CC) A estipulação de um prazo reduzido admissível de contratação, mesmo um contrato a termo incerto, não configura, por nenhuma forma uma medida da temporaneidade legalmente admissível, conforme ocorre com o disposto no nº 4 do artigo 148º do CT, mas apenas uma excepção ao seu limite máximo, ainda que a necessidade legalmente perdure.
DD) A Recorrente fez constar da sua comunicação de caducidade do contrato que a cessação não ocorreu em razão da previsão da verificação do termo do contrato, mas, apenas, e de forma imperativa, pela verificação da duração máxima do contrato, quer por duração da sua vigência quer por duração do contrato de utilização.
EE) A necessidade que esteve na base da contratação não cessou, o que ocorreu é que o contrato conforme foi celebrado não poderia não cessar, estando a empresa de trabalho temporário, aqui Recorrente, obrigada a comunicar a sua caducidade como fez.
FF) Não se logra por nenhuma forma compreender qual a relevância da argumentação da decisão recorrida ao mencionar que a necessidade não cessou e que o trabalho podia continuar a ser prestado, tanto que até foi feita a proposta de contratação à trabalhadora.

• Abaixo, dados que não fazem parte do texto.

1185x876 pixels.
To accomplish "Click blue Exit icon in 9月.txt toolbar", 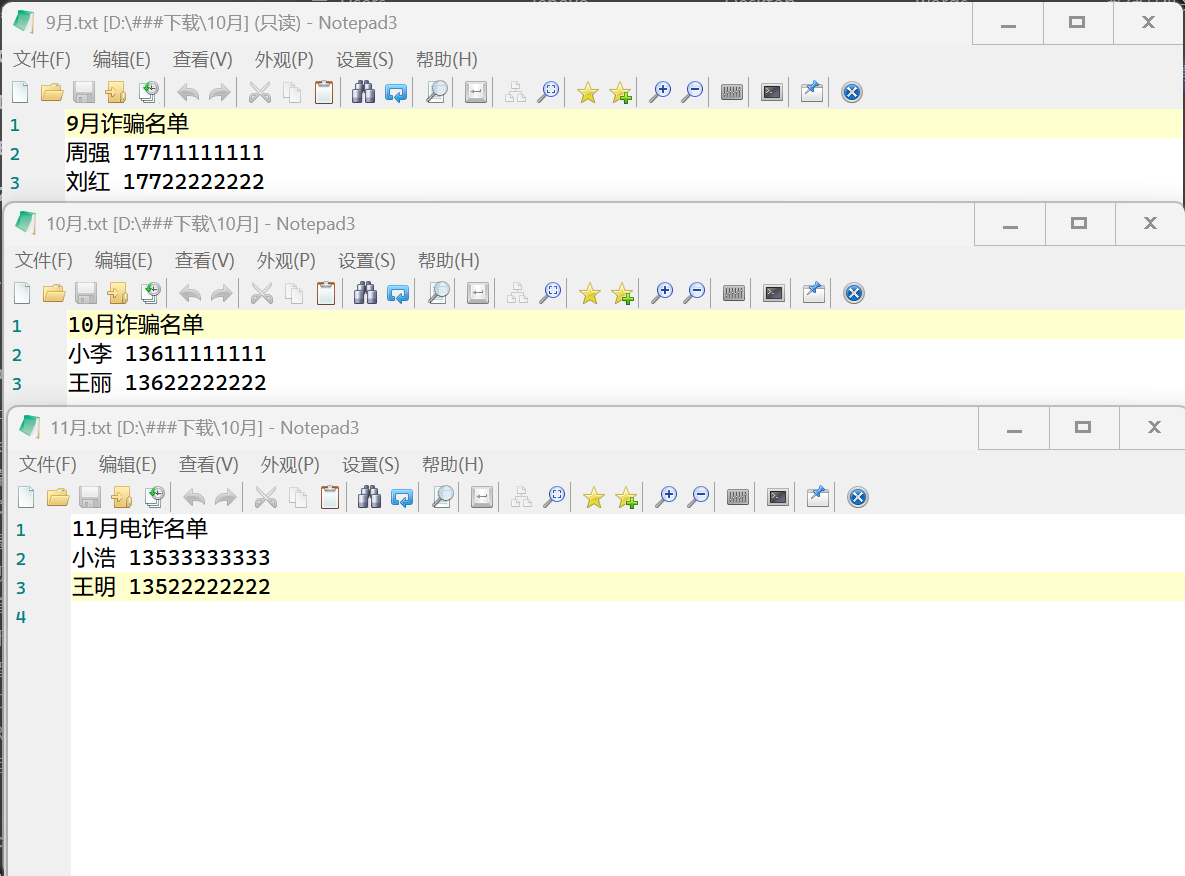I will 851,93.

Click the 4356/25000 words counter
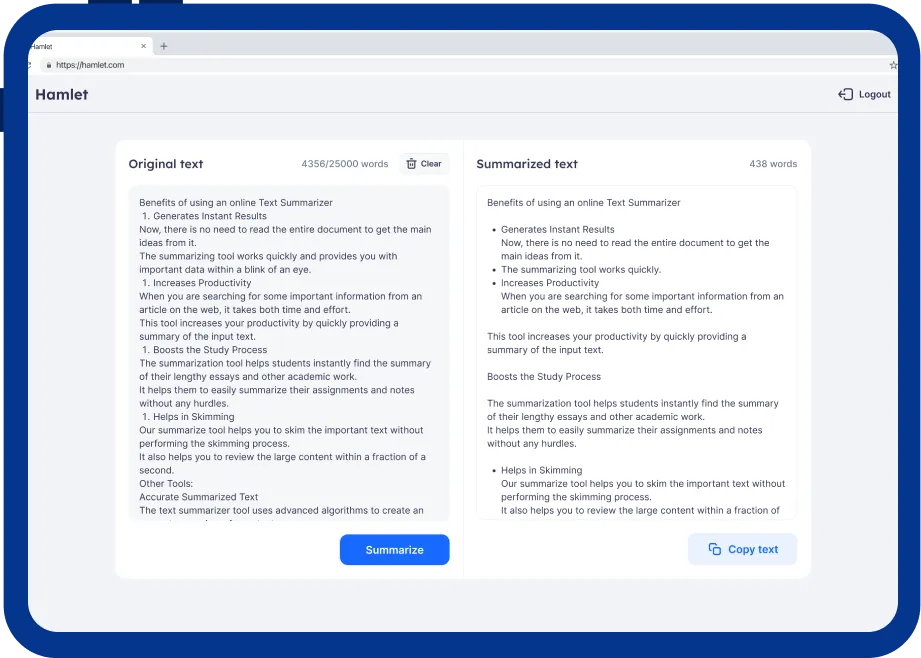[x=344, y=164]

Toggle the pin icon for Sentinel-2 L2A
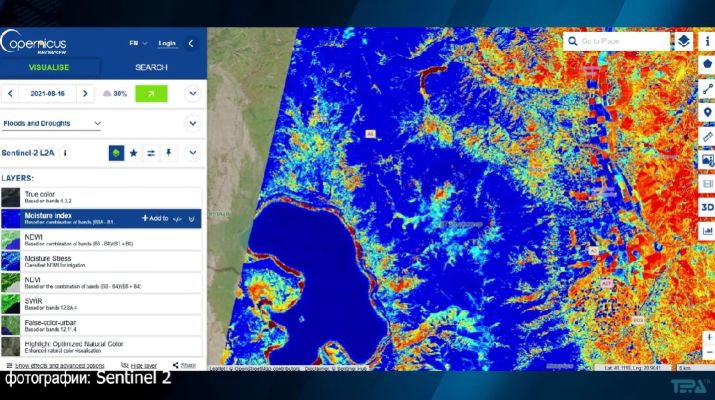click(x=168, y=153)
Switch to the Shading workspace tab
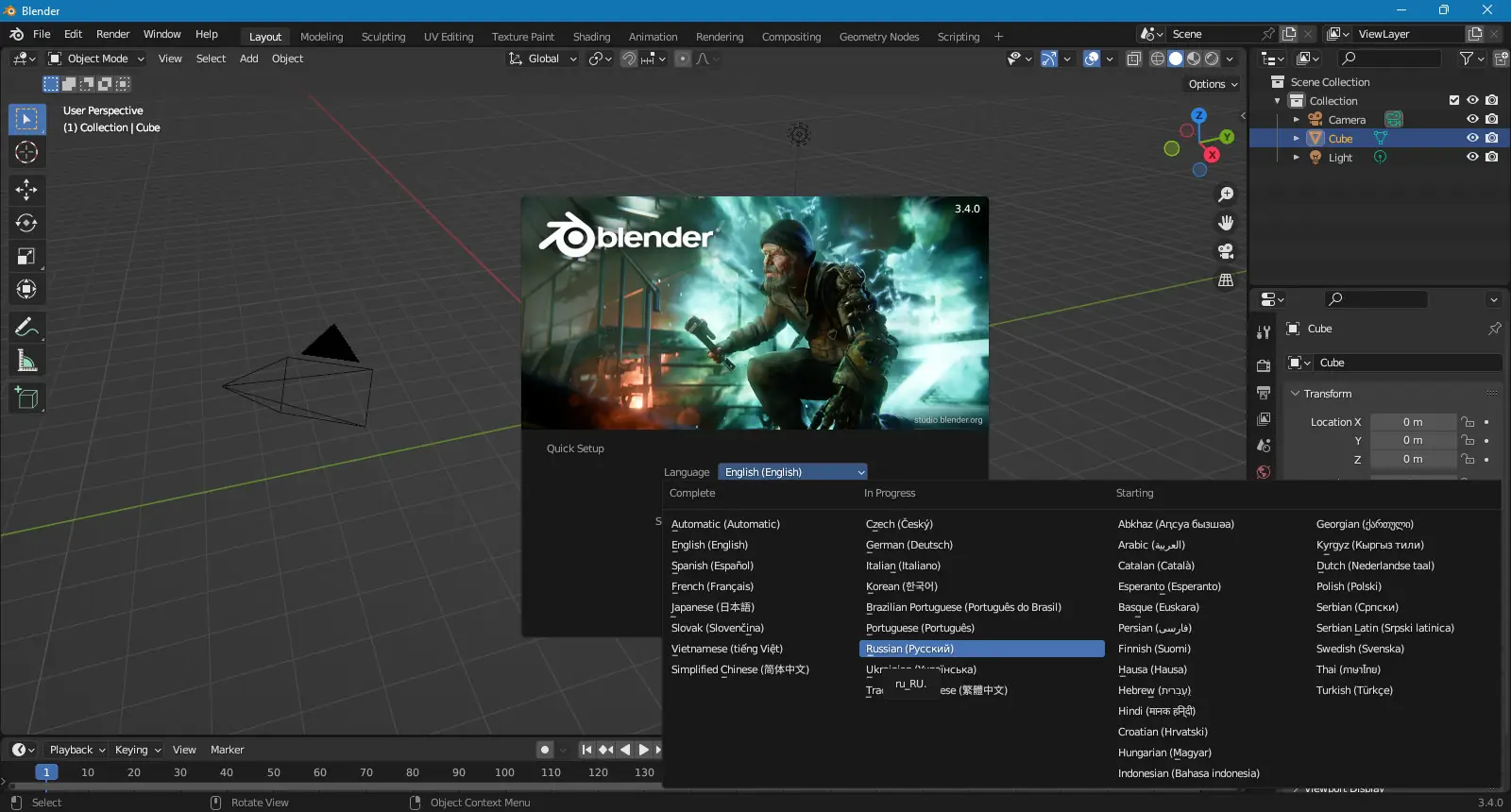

GG) O contrato em causa, conforme existia, nunca poderia continuar a sua vigência e a comunicação de caducidade tinha obrigatoriamente de ser realizada, tal como foi.
HH) A necessidade da prestação durar mais do que o prazo legal de vigência do contrato de trabalho temporário, não determina, como acima se demonstrou, que não existisse e continue a existir uma necessidade temporária válida para a celebração ab initio desse contrato.
II) Ter ocorrido uma proposta de contratação apenas se coaduna com esta realidade, ou seja, com a manutenção da necessidade que esteve na base da contratação, mas por outra forma que fosse legalmente permitida, ou seja, a contratação directa a termo incerto entre a entidade utilizadora, aqui também Recorrente, e a trabalhadora e cujos limites legais, comos e viu, se estendem até 4 anos de duração máxima.
JJ) Resultou não provado, porque efectivamente não ocorreu, que outro contrato de utilização de trabalho temporário tivesse sido celebrado, o que demonstra a impossibilidade de manutenção deste tipo de contratação.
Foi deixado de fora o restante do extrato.